The OPEC cartel seems to now have lost its clout after crude oil prices continued to drop in the last quarter of 2008 despite two sizable cuts in production.
The current strife in the Middle East, with Israel's invasion of the Gaza Strip, has sent shudders throughout the crude oil trading world. With the possible Iranian involvement in that conflict they may choose to once again cut off crude oil shipments to any country supporting Israel.
In addition, Gazprom (OGZPY.PK), Russia's state owned oil company, stopped shipments of natural gas to the Ukraine. This has caused pressure to dwindle in the pipeline system that crosses the Ukraine and in turn is creating delivery problems of natural to Western European countries.

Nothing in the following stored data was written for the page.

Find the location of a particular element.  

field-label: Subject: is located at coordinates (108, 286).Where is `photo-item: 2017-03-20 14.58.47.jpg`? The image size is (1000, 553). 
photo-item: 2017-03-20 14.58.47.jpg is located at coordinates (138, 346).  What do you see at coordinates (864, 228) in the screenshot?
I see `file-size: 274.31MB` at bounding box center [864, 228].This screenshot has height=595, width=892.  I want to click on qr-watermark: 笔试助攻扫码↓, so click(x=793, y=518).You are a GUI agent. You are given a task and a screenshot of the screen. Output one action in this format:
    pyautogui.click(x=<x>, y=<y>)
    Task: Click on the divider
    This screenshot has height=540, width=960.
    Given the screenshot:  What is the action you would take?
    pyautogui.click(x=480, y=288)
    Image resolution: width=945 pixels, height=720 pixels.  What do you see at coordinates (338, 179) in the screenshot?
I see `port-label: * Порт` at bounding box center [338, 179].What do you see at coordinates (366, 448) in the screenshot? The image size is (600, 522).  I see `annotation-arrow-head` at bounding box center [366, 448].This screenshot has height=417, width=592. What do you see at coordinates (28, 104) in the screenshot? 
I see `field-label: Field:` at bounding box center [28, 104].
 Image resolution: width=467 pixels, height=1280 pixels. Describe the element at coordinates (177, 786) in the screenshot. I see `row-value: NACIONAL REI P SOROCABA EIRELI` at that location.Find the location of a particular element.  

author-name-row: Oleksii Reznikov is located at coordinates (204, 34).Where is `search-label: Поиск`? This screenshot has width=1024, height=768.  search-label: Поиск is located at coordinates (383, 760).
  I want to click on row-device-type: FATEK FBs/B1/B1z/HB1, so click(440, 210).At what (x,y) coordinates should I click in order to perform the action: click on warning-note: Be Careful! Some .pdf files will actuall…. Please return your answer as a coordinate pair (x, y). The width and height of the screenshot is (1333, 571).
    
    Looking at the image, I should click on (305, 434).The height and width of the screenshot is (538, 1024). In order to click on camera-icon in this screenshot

BP's former CEO, John Browne, made an attempt in November 2004 to calm the world concerning the then impending oil crisis. He confirmed that crude oil prices will stay very changeable and said:
It is not helpful for the world to believe that it is running out of oil. We are evidently not. If demand returned to historic levels the supply-demand proportion would be back to more normal levels by 2008.
He further acknowledged that if demand continued to grow at the same exceptional level as it had in 2004, the world would run out of spare capacity, but he added:
I think that would be a bit of a stretch in my view, since oil is not immune from the general vagaries of the world economic situation. In the medium term BP expects the oil price to stay above $30 a barrel underpinned by OPEC discipline and their needs for revenue.
Sir John Browne was later interviewed on CBS's "60 Minutes" show that month and reiterated the above statement. He further elaborated that he based his estimate, that crude oil would stay above $30 a barrel, on the fact that BP was drilling for crude oil in the deep waters of the Gulf of Mexico and had calculated that they could bring oil up from those depths at that price.
Will crudomania be continuing into 2009 now that we have been given warning that consumers will cut back on their usage of fuel when prices get out of line?
A current Gallup poll indicated that over 50% of the U.S. public has permanently changed their driving habits even though the price of gasoline was less in the 2008 period when compared to like period in 2007.
The long term answer, under normal market conditions, would have to be that we will not see crude oil at anywhere near the lofty prices obtained in 2008.
Disclosure: I hold no positions in any of companies or commodities mentioned in my article.